** START OF GIVEN RECORDS **

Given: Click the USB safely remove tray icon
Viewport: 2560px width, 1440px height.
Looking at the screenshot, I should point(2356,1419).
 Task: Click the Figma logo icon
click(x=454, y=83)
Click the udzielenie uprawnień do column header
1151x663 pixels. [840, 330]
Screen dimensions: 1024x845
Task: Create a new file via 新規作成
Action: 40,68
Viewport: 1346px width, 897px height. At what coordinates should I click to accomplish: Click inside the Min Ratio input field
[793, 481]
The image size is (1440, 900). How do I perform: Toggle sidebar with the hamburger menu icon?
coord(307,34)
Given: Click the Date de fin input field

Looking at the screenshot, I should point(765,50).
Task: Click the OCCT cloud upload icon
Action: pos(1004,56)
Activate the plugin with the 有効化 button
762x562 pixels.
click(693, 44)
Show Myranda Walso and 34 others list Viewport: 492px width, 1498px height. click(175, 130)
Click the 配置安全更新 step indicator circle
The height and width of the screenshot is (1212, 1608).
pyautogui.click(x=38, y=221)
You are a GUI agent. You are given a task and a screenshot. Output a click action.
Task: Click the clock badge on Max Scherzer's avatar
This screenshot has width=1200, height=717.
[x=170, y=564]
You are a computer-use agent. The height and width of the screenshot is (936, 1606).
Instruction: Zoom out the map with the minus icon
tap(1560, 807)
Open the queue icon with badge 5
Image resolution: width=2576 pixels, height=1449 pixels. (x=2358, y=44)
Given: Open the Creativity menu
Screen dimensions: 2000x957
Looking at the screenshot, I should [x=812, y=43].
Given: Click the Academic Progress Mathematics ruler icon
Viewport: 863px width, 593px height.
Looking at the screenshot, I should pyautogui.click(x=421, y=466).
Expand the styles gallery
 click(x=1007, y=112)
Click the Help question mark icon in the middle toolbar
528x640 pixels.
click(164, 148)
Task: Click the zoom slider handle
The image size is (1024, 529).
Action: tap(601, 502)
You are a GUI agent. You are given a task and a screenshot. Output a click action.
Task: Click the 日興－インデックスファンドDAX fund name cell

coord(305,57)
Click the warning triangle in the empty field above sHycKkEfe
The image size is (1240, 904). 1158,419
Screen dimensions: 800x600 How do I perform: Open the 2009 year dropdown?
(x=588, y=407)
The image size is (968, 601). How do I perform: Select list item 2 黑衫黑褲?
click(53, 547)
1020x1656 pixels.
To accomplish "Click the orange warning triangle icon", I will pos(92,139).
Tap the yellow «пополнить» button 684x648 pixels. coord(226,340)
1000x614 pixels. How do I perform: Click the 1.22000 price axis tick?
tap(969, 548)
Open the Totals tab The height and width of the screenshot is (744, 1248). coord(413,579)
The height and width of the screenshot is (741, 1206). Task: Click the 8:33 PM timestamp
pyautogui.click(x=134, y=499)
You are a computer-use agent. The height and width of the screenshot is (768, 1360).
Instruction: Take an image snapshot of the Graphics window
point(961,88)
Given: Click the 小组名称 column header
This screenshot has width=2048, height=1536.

** END OF GIVEN RECORDS **

# EXERCISE AIM
Update the entries above by changing every "Viewport" to "Screen size", and leave everything else as it is.

# ANSWER FOR THE TASK
Given: Click the USB safely remove tray icon
Screen size: 2560px width, 1440px height.
Looking at the screenshot, I should point(2356,1419).
 Task: Click the Figma logo icon
click(x=454, y=83)
Click the udzielenie uprawnień do column header
1151x663 pixels. [840, 330]
Screen dimensions: 1024x845
Task: Create a new file via 新規作成
Action: 40,68
Screen size: 1346px width, 897px height. At what coordinates should I click to accomplish: Click inside the Min Ratio input field
[793, 481]
The image size is (1440, 900). How do I perform: Toggle sidebar with the hamburger menu icon?
coord(307,34)
Given: Click the Date de fin input field

Looking at the screenshot, I should point(765,50).
Task: Click the OCCT cloud upload icon
Action: pos(1004,56)
Activate the plugin with the 有効化 button
762x562 pixels.
click(693, 44)
Show Myranda Walso and 34 others list Screen size: 492px width, 1498px height. click(175, 130)
Click the 配置安全更新 step indicator circle
The height and width of the screenshot is (1212, 1608).
pyautogui.click(x=38, y=221)
You are a GUI agent. You are given a task and a screenshot. Output a click action.
Task: Click the clock badge on Max Scherzer's avatar
This screenshot has width=1200, height=717.
[x=170, y=564]
You are a computer-use agent. The height and width of the screenshot is (936, 1606).
Instruction: Zoom out the map with the minus icon
tap(1560, 807)
Open the queue icon with badge 5
Image resolution: width=2576 pixels, height=1449 pixels. (x=2358, y=44)
Given: Open the Creativity menu
Screen dimensions: 2000x957
Looking at the screenshot, I should [x=812, y=43].
Given: Click the Academic Progress Mathematics ruler icon
Screen size: 863px width, 593px height.
Looking at the screenshot, I should pyautogui.click(x=421, y=466).
Expand the styles gallery
 click(x=1007, y=112)
Click the Help question mark icon in the middle toolbar
528x640 pixels.
click(164, 148)
Task: Click the zoom slider handle
The image size is (1024, 529).
Action: tap(601, 502)
You are a GUI agent. You are given a task and a screenshot. Output a click action.
Task: Click the 日興－インデックスファンドDAX fund name cell

coord(305,57)
Click the warning triangle in the empty field above sHycKkEfe
The image size is (1240, 904). 1158,419
Screen dimensions: 800x600 How do I perform: Open the 2009 year dropdown?
(x=588, y=407)
The image size is (968, 601). How do I perform: Select list item 2 黑衫黑褲?
click(53, 547)
1020x1656 pixels.
To accomplish "Click the orange warning triangle icon", I will pos(92,139).
Tap the yellow «пополнить» button 684x648 pixels. coord(226,340)
1000x614 pixels. How do I perform: Click the 1.22000 price axis tick?
tap(969, 548)
Open the Totals tab The height and width of the screenshot is (744, 1248). coord(413,579)
The height and width of the screenshot is (741, 1206). Task: Click the 8:33 PM timestamp
pyautogui.click(x=134, y=499)
You are a computer-use agent. The height and width of the screenshot is (768, 1360).
Instruction: Take an image snapshot of the Graphics window
point(961,88)
Given: Click the 小组名称 column header
This screenshot has width=2048, height=1536.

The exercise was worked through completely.